Listed as the No. 1 at the “rover” position on the depth chart, Garth will be an important player for BG during the upcoming season.
The Falcons will ask Garth to support the run like a linebacker on some plays, to cover one-on-one like a cornerback on others, and still be comfortable in space when the ball is in the air.
“He’s going to be, a lot of times, one-on-one,” Falcons coach Mike Jinks said. “He’s kind of that last line of defense. That’s putting a lot of faith in that guy.”
Garth is one of the surefire starters for Bowling Green, which hired Carl Pelini to improve a defensive unit that allowed more yardage last season than any other team in the Mid-American Conference.
Under the new system, Jinks said that Garth will have “a lot on his plate,” and Garth is embracing the responsibility the coaches will place on his position.
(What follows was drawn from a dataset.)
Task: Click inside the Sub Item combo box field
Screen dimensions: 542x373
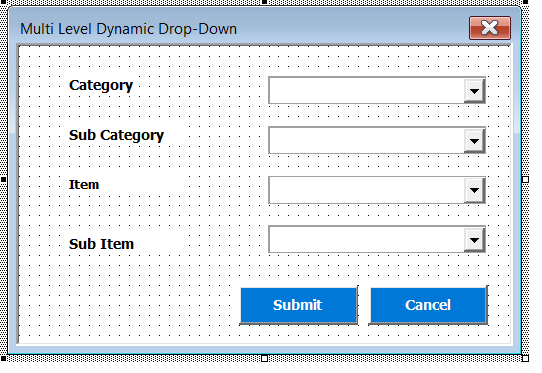Action: 367,240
“Trust comes with doing what I’m supposed to do every day and doing it right,” Garth said. “I’m just trying to practice hard, trying to play hard, and the more and more I do those things, the more and more they trust me. If I continue to do my job, the trust will come.”
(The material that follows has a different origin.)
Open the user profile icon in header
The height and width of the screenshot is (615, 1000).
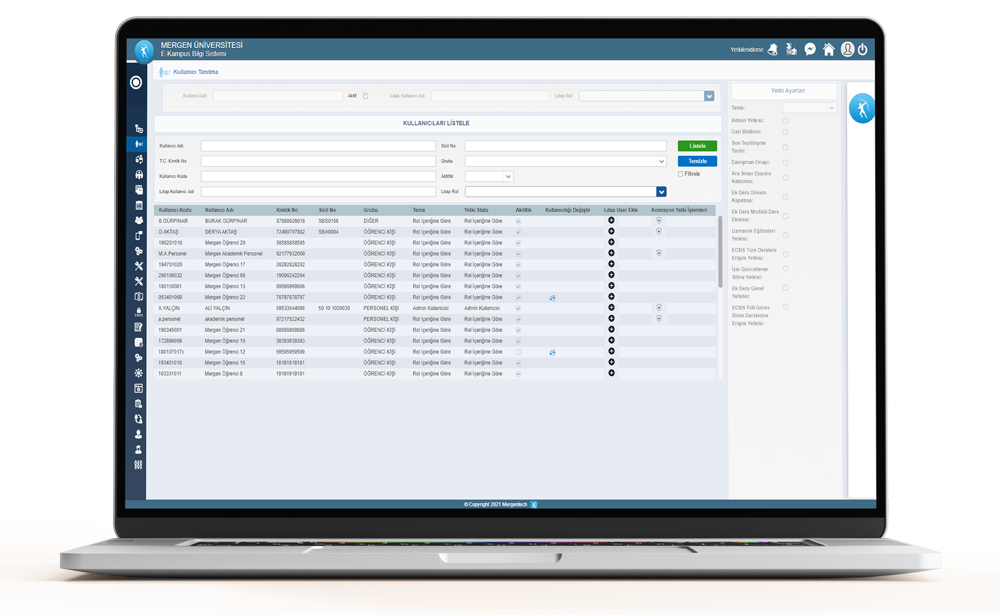847,49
After enrolling at BGSU before spring football in 2017, Garth was thrown into a heavy workload almost immediately.
He was one of four defensive players to start every game, and by the end of the season, Jinks said Garth had shown improvement that carried over into the offseason.
“He actually had a decent spring [in 2017] and flashed, then as the season rolled on, things were a little bit quick for him,” Jinks said. “He started to settle down toward the end of the year and really made great strides as we went into the spring.”
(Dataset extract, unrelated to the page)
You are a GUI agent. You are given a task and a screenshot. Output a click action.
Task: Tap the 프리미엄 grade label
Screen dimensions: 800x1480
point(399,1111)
Heading into his redshirt senior season this year, Garth said he feels more confident in knowing what to expect, and in his role this season.
“I love playing safety. I wouldn’t trade playing safety for anything else,” he said. “I could play corner and I feel like I could play nickel, but safety is my favorite position and best position.”
Since the end of last season, Jinks said the safety has taken big strides off the field.
BG will ask a lot of Garth in 2018, and so far the Falcons’ coaches have been encouraged by what they’ve seen.
“What I’m going to give the kid a ton of credit for is that he really put his nose in the playbook, and his preparation has been a lot better, starting with understanding the playbook,” Jinks said. “I’ve been really pleased with him as far as that goes. We’re going to need him to play well to be successful.”